Hamilton County plans to spend $1M on repair assistance program for seniors

HAMILTON COUNTY, Ohio — Hamilton County commissioners plan to spend $1 million on home repairs for seniors in need starting in January.

Four months ago, the commission partnered with the Council on Aging of Southwestern Ohio to launch a utility and repair assistance program for people over 60 who qualify. The need arose when commissioners learned that seniors did not qualify for American Rescue Plan rent and utility assistance because they received social security checks, Commissioner Alicia Reece said during a Sept. 20 commission meeting.

“It’s really important for taxpayers from the standpoint if an individual can’t stay independent in their own home,” said Ken Wilson, vice president of program and business operations for the Council on Aging of Southwestern Ohio. “They end up moving into a nursing facility or a higher level of care which is very expensive. The cost of these preventive services delays those much more expensive care settings.”

Zelda White, 75, considers her home stair lift a life-saver.

“With that there, I can stay in the house and not worry going up and down the steps and not worry about falling again,” she said.

White’s left knee barely bends. Walking is difficult. The stage 3 breast cancer survivor who is between treatments lost her balance limping around her split-level home in Forest Park. She lived there for 22 years but immediately worried about her future.
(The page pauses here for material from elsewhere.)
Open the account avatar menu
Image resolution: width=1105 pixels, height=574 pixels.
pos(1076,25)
The cost of installing a stair lift required her to borrow money. With interest rates rising along with costs, she thought about selling.
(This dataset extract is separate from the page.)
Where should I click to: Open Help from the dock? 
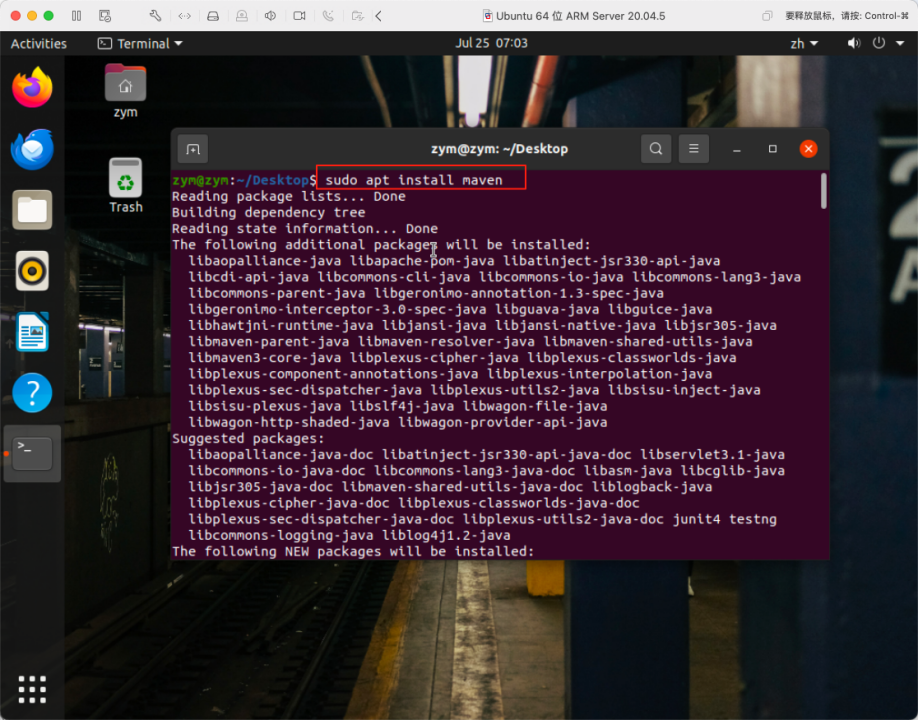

“Where am I going to go?” she said. “What am I going to do? It’s getting so difficult up and down the steps. At one point, I was crawling up the steps.”

Wilson said the home repair program has helped older adults living on a fixed income who are struggling with the rising cost of inflation. The program buys ramps and railings, as well as fixes bathrooms, plumbing and electrical problems. They do not handle roof or cosmetic repair needs.
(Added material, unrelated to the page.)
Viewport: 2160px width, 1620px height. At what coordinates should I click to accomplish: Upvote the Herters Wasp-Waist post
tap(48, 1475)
So far, the program completed repairs for 1,375 people, 229 homes with 64 projects pending, according to the Council on Aging. The average repair cost is $3,410.

The pilot program ran out of funding, though.

“We don’t want to put anyone off, particularly senior citizens,” Reece said during the Sept. 20 meetings.

The commission agreed to give the program another $1 million starting in January.

Between now and then there is no money. However, seeing the impact on people like White, the Council on Aging is trying to find ways to help.